Earth Freybug Uses UNAPIMON for Unhooking Critical APIs
First cc.bat for reconnaissance
Once the scheduled task is triggered, a previously deployed batch file, %System%cc.bat, is executed in the remote machine. Based on our telemetry, this batch file launches commands to gather system information. Among the commands executed are:
- powershell.exe -command “Get-NetAdapter |select InterfaceGuid”
- arp -a
- ipconfig /all
- fsutil fsinfo drives
- query user
- net localgroup administrators
- systeminfo
- whoami
- netstat -anb -p tcp
- net start
- tasklist /v
- net session
- net share
- net accounts
- net use
- net user
- net view
- net view /domain
- net time \127.0.0.1
- net localgroup administrators /domain
- wmic nic get “guid”
The system information gathered via these commands is gathered in a text file called %System%res.txt.
Once this is done, another scheduled task is set up to execute %Windows%Installercc.bat in the target machine, which launches a backdoor.
Second cc.bat hijacking for DLL side-loading
The second cc.bat is notable for leveraging a service that loads a nonexistent library to side-load a malicious DLL. In this case, the service is SessionEnv. A detailed technical description of how this technique works can be found here. In this technique, this second cc.bat first copies a previously dropped %Windows%Installerhdr.bin to %System%TSMSISrv.DLL. It then stops the SessionEnv service, waits for a few seconds, then restarts the service.

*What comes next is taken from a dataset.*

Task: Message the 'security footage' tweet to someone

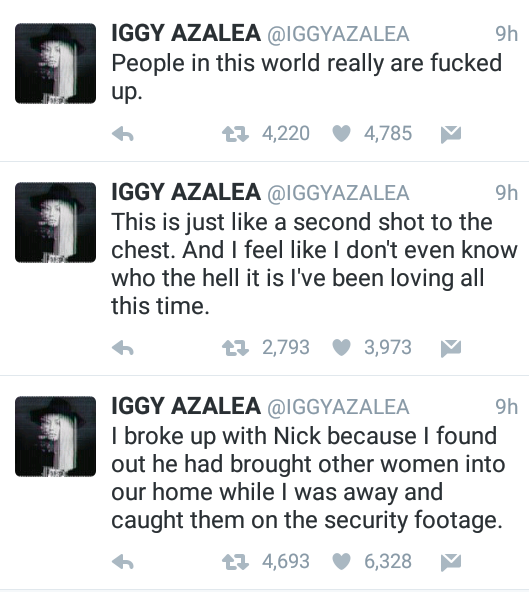Action: pos(451,563)
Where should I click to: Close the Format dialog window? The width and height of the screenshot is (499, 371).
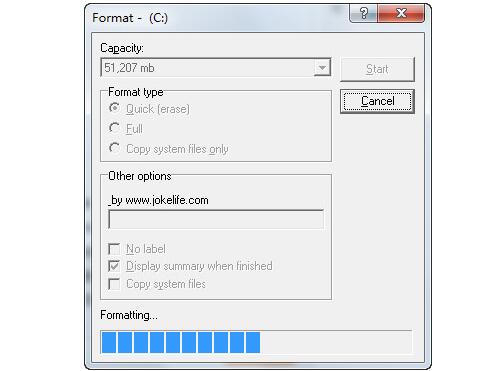(x=401, y=13)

This will make the service load and execute the file %System%TSMSISrv.DLL.
Two actions of interest done by TSMSISrv.DLL are dropping and loading a file named Windows%_{5 to 9 random alphabetic characters}.dll and starting a cmd.exe process in which the same dropped DLL is also injected. Based on telemetry data, we noticed that this instance of cmd.exe is used to execute commands coming from another machine, thus turning it into a backdoor. We dubbed the dropped DLL loaded in both the service and cmd.exe as UNAPIMON.

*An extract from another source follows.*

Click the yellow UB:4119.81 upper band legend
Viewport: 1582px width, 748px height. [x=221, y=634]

Introducing UNAPIMON for defense evasion
An interesting thing that we observed in this attack is the use of a peculiar malware that we named UNAPIMON. In its essence, UNAPIMON employs defense evasion techniques to prevent child processes from being monitored, which we detail in the succeeding sections.
Malware analysis
UNAPIMON itself is straightforward: It is a DLL malware written in C++ and is neither packed nor obfuscated; it is not encrypted save for a single string.
At the DllMain function, it first checks whether it is being loaded or unloaded. When the DLL is being loaded, it creates an event object for synchronization, and starts the hooking thread.

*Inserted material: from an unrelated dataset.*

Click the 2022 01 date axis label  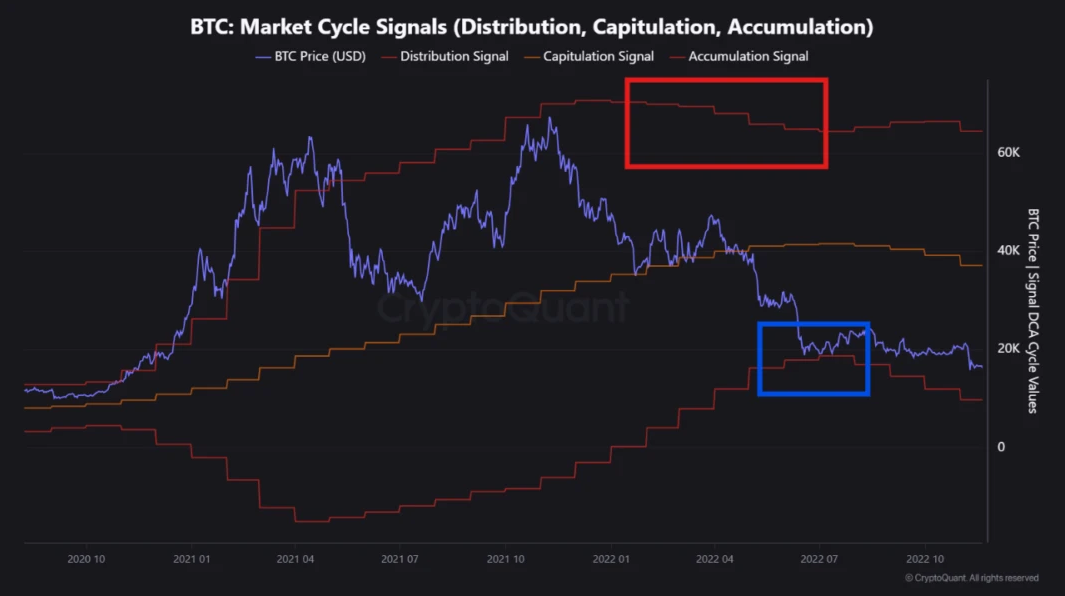611,559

As shown in Figure 3, the hooking thread first obtains the address of the function CreateProcessW from kernel32.dll, which it saves for later use. CreateProcessW is one of the Windows API functions that can be used to create a process. It then installs a hook on it using Microsoft Detours, an open-source software package developed by Microsoft for monitoring and instrumenting API calls on Windows.